Apollo Management plans to raise $418 million (€264 million) via an initial public offering on the New York Stock Exchange, despite a 42 percent drop in the value of its private-exchange listing and its co-founder’s personal reservations.
Private shareholders of New York-based Apollo, which as of last December managed more than $40 billion in assets, will sell 29.8 million Class A shares to the public at a yet-to-be-determined price, according to documents filed with the Securities and Exchange Commission.
The public filing also revealed that the mega-buyout and distressed debt specialist is trading at $14 per share on private exchange GSTRuE, down 42 percent from its $24 issue price.
Apollo co-founder Leon Black, along with co-founders Josh Harris and Marc Rowan, will retain 87 percent of shareholder voting power after the IPO. Because the transaction is a public offering of private shares, Apollo will not receive any additional proceeds from the sale.
A spokesman for Apollo declined to comment.
Led by Drexel Burnham Lambert alum Black, Apollo first tested investor appetite for its shares last August when it sold 27 million shares of Class A stock on Goldman Sachs' private exchange, GSTRuE.
Earlier in 2007, Apollo also moved to lock in its management company's franchise value via stake sales to the California Public Employees' Retirement System and the Abu Dhabi Investment Authority, stakes together valued at $1.2 billion.
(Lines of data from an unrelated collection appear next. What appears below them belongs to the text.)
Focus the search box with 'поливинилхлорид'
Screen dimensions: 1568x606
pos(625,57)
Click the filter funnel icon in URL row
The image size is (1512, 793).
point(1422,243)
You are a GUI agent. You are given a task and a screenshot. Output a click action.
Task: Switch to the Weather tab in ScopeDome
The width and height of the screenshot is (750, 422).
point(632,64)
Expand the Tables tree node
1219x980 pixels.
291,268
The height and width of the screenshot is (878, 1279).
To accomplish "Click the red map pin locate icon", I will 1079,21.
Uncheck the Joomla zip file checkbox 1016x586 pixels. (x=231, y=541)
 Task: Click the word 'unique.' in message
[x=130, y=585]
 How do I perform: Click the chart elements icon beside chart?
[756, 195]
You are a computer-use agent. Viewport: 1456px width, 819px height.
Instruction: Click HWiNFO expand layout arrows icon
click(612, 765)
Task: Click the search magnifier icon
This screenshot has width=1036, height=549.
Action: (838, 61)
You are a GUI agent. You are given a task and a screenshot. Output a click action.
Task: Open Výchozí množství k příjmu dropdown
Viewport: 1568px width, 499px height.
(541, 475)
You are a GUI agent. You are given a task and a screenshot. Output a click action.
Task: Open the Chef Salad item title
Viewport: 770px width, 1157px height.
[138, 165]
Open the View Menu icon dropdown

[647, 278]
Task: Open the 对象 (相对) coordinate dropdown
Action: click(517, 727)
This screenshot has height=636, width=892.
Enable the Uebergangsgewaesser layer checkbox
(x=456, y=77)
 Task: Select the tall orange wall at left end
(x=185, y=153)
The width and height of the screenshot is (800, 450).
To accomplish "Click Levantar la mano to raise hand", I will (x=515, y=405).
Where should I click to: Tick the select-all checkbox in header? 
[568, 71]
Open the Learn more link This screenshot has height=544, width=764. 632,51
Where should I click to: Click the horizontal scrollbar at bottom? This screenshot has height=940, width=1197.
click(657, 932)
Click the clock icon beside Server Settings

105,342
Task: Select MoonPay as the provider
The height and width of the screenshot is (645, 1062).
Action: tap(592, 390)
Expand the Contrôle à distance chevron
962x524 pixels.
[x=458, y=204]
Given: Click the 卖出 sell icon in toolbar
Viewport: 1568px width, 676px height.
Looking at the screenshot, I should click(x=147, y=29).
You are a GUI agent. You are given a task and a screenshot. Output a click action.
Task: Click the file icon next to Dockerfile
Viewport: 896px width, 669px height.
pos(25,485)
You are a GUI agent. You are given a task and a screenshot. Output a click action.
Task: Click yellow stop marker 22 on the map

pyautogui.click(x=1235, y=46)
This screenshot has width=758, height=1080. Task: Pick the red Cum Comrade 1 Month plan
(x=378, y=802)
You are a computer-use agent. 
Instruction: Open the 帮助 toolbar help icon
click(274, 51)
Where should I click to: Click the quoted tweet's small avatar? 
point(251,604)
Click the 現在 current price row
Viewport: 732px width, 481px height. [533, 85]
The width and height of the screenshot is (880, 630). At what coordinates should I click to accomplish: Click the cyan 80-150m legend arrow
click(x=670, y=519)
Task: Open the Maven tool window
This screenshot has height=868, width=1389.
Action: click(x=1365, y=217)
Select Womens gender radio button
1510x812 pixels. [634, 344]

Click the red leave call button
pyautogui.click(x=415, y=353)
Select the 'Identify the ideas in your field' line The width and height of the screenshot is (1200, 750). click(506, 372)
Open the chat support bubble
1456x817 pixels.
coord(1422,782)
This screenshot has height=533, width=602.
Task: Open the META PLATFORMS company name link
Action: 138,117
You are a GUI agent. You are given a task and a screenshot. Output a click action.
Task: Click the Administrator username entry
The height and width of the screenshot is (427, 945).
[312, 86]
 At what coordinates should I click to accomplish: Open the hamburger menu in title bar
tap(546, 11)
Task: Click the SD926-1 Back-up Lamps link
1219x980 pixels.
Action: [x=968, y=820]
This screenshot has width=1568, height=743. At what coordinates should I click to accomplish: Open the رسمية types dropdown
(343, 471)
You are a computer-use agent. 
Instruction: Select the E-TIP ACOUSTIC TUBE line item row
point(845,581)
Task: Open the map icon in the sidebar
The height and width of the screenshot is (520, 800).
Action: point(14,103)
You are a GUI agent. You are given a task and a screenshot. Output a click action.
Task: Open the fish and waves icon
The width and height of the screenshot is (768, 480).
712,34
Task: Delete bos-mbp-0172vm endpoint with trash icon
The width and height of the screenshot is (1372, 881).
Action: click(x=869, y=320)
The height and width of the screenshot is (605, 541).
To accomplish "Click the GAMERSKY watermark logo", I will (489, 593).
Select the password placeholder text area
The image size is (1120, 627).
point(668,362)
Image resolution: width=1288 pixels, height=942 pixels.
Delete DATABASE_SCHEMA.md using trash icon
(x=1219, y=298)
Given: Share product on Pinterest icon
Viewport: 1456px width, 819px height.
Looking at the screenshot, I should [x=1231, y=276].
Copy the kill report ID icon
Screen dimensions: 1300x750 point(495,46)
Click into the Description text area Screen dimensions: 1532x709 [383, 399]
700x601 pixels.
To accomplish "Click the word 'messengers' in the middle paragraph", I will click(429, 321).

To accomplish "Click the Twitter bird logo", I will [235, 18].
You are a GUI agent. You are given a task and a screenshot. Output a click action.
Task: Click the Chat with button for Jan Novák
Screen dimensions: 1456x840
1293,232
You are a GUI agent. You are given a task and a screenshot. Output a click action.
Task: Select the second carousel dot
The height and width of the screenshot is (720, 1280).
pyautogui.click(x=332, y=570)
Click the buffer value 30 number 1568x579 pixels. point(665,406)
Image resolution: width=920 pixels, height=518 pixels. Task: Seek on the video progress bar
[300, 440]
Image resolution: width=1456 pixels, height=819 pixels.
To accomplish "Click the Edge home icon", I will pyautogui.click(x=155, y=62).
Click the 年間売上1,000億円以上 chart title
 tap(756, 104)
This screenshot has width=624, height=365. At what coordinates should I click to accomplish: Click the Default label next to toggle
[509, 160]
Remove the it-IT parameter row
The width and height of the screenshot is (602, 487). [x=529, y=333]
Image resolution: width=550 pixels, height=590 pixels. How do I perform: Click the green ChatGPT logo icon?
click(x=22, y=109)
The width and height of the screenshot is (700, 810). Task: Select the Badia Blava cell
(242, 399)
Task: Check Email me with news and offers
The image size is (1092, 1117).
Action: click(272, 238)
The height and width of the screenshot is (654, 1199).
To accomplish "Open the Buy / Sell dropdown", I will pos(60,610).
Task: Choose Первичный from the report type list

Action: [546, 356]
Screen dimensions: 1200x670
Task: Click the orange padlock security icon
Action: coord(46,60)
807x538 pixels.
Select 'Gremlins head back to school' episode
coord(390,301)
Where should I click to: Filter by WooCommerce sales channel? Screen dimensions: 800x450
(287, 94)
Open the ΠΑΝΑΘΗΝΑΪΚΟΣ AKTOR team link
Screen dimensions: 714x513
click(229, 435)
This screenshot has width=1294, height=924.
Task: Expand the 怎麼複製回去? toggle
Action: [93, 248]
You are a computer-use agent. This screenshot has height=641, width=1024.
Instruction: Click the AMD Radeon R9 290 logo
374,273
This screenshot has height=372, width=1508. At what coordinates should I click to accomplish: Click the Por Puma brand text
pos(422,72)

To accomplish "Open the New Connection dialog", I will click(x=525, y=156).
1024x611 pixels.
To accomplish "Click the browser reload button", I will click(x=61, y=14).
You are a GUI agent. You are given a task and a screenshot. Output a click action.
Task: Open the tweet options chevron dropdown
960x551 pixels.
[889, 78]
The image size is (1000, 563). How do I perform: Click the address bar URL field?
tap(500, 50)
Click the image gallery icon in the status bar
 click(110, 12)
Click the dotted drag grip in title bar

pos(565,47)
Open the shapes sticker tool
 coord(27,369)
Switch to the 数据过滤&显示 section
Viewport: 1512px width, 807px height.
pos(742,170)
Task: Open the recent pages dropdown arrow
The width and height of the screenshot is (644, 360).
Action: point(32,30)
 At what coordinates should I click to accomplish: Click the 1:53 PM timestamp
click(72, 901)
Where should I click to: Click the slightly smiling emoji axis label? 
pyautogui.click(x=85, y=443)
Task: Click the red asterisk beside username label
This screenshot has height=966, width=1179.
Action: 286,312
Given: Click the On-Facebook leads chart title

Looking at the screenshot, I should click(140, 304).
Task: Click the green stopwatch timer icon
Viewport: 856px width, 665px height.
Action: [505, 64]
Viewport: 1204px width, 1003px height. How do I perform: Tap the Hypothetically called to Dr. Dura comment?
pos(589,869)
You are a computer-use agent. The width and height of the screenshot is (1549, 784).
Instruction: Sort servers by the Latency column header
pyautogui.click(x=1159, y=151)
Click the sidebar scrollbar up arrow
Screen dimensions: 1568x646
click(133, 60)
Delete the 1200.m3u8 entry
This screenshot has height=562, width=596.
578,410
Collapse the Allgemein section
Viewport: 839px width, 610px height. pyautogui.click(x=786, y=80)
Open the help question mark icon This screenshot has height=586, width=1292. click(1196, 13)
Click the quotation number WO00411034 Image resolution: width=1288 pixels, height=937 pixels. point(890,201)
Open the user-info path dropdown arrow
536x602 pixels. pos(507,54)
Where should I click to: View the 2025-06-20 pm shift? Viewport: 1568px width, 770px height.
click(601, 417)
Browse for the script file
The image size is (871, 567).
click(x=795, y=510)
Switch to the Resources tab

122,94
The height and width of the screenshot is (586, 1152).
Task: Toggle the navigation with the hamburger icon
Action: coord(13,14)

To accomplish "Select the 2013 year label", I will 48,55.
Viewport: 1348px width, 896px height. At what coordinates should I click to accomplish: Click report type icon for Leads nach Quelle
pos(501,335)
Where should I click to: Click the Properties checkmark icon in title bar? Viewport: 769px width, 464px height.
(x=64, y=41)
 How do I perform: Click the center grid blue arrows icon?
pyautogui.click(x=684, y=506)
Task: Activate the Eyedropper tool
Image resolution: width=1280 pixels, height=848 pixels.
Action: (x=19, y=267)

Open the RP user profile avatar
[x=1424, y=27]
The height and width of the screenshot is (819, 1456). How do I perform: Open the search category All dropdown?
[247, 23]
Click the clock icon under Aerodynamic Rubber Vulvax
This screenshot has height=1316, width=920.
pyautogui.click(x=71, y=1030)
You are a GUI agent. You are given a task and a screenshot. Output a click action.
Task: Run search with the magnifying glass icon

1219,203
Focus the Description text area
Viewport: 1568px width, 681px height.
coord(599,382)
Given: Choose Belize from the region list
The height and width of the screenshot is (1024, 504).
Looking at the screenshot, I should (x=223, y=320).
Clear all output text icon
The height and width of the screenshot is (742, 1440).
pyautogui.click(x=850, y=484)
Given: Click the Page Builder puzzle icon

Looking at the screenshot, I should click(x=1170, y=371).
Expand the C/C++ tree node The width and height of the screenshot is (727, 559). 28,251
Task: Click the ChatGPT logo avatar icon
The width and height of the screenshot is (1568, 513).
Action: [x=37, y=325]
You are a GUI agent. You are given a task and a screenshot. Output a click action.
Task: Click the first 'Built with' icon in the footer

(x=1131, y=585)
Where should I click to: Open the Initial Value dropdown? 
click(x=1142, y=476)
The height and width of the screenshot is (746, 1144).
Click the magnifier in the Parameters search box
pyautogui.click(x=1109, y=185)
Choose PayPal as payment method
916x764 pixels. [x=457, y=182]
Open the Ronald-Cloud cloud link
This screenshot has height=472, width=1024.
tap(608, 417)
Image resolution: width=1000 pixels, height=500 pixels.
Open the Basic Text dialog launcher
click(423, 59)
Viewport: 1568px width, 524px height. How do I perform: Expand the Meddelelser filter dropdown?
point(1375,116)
Those institutions, regular and powerful limited partners in Apollo funds, are now in possession of much of the declining private stock.
Los Angeles-based Oaktree Capital Management also opted to list shares last year on GSTRuE, a move that allows a private company to expand its capital base without confronting the cumbersome regulatory burdens of public markets.
The public filing comes as many publicly listed private equity firms are watching their stock prices plummet. Apollo rival The Blackstone Group’s stock has dropped more than 40 percent since its IPO, while Fortress Investment Group has also seen its shares swoon. Meanwhile, Kohlberg Kravis Roberts has delayed its public debut as investors worry over the drying up of cheap leverage.
Despite Apollo’s recent moves towards public capitlisation, Black has repeatedly voiced his concerns over the perils of going public. “The real negative is being public; it’s being in that fish bowl; it’s Sarbanes-Oxley; it’s having any little shareholder sue you for whatever,” he said at a conference last year. “I’m not sure any of us needs that.”
Apollo is no stranger to public markets, however.
Apollo Investment Corporation, a business development company listed on NASDAQ, and Apollo Partners Alternative Assets, a traditional buyout fund listed on Euronext, are both publicly traded affiliates of Apollo Management.
The buyout firm is currently raising a $15 billion private equity fund.